La scommessa della maggioranza che ci governa è perciò quella “trumpiana” che ha portato l’America ai risultati che vediamo: abbassare le tasse e aumentare la qualità della spesa pubblica (soprattutto investimenti in infrastrutture e occupazione) per generare crescita economica e far tornare la fiducia negli operatori economici. E visto che per perseguirla bisognava avere il coraggio di fare deficit e scontrarsi con la Commissione Europea, questo governo ha prestato il fianco a critiche e perplessità di ogni genere, qualcuna nemmeno a torto.
Le critiche mosse al momento della pubblicazione del DEF da più parti sono consistite infatti principalmente nell’incapacità di comunicare per tempo e correttamente la portata e la credibilità dell’iniziativa (anche questa comprovata dai fatti: i mercati hanno reagito male) nonché l’oggettività del miglioramento della qualità della spesa. Altri ancora hanno correttamente notato che questa manovra prevede inoltre troppi pochi tagli alla spesa pubblica improduttiva e ai carrozzoni di Stato, riconcorrendo una crescita che non è matematicamente certo potrà generarsi.

Ecco dunque che la parola torna ai mercati (cioè alle manovre della grande finanza), perché difficilmente il dibattito europeo avrà esiti consistenti prima delle elezioni.

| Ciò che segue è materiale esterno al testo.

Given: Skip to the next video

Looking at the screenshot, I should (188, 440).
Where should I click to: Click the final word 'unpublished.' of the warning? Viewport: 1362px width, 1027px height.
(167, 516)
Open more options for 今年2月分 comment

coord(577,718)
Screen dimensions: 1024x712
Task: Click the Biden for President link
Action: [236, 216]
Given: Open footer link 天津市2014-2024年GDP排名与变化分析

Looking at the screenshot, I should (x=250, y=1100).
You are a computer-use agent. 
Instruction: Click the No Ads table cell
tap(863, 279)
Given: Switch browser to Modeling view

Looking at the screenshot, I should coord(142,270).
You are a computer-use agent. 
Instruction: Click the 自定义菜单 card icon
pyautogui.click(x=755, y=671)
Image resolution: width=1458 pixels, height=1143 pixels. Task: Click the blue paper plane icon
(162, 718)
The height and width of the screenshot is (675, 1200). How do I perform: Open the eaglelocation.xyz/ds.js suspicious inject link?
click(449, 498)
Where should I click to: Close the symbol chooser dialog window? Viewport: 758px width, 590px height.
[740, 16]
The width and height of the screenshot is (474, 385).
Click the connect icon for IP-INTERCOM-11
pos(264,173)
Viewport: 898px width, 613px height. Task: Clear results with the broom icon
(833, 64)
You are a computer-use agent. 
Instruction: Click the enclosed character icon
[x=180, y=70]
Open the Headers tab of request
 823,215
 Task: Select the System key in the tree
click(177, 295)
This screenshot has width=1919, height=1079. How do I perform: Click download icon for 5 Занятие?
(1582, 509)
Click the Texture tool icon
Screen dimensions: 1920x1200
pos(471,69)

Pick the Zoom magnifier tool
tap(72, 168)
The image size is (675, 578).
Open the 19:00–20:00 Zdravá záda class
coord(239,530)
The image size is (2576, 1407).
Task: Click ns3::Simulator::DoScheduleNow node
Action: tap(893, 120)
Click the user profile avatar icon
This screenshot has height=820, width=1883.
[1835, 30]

Riusciranno i mercati a piegare il Bel Paese e ne avrebbero davvero un beneficio? È possibile, anzi è probabile, che la risposta a entrambe le questioni sia negativa, principalmente a causa del fatto che i mercati sono già agitati per altri motivi: i tassi internazionali salgono (forse in misura eccessiva) e al tempo stesso il Dollaro si rafforza troppo sulle alte valute, anche perché i tassi americani continuano ad espandersi nei confronti di quelli europei (nel grafico qui sopra riportato lo spread Treasury-Bund a 10 anni). Una crisi italiana potrebbe innescarne una globale e un Euro troppo debole non piacerebbe agli Stati Uniti ma nemmeno a Russi e Cinesi.

Anche per questi motivi Wall Street resta imperterrita sui valori massimi storici, nonostante sia dato per scontato l’ennesimo aumento dei tassi di interesse da parte della Federal Reserve.